Summary Background  Case reports have suggested that cardiomyopathy may be a complication of recessive dystrophic epidermolysis bullosa (RDEB). Objective  To determine the risk of congestive heart failure (CHF) or cardiomyopathy in each major EB subtype. Methods  These data represent systematic case findings and data collection performed throughout the continental United States from 1986 through 2002, by the National Epidermolysis Bullosa Registry. Study design is cross‐sectional ( n  =   3280) with a nested randomly sampled longitudinal subcohort ( n  =   450). Frequencies of CHF and cardiomyopathy were determined by patient self‐reporting, medical histories and review of medical records. In those who died, death certificates were reviewed and histories obtained from surviving family. Cumulative risks were stratified by cause and EB subtype. Results  Cardiomyopathy was reported as early as within the first year of life.
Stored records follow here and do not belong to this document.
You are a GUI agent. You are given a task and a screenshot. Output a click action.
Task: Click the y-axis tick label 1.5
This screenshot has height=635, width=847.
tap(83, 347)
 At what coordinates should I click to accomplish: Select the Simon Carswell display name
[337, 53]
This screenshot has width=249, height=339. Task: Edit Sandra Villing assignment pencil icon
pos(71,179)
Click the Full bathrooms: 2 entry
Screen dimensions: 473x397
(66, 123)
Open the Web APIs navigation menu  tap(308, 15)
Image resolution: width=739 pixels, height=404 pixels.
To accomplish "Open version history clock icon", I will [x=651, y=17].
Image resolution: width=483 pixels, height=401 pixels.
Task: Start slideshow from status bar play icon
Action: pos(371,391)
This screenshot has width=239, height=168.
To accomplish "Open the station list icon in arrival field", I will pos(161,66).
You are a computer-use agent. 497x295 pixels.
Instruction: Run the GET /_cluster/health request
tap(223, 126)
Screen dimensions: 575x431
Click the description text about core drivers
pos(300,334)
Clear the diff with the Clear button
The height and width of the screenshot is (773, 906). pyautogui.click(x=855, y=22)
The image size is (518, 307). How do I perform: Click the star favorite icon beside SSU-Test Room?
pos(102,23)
In patients having no other known risk factors for CHF or cardiomyopathy, the highest risk of cardiomyopathy was seen among patients with Hallopeau–Siemens RDEB (RDEB‐HS), with a cumulative risk of 4·51% on or after age 20 years. The cumulative risk of cardiomyopathy was only 1·14% and 0·40% in non‐Herlitz junctional EB (JEB) and non‐Hallopeau–Siemens RDEB, respectively, and was not observed in any other EB subtype. When patients with coexistent chronic renal failure were included, the cumulative risk for RDEB‐HS rose to 18·86% by age 35 years. About 30% of our patients affected with RDEB‐HS died of CHF or cardiomyopathy, even those with no other known risk factors. Conclusions  CHF and cardiomyopathy are uncommon complications in both major RDEB subtypes and non‐Herlitz JEB, and may be fatal.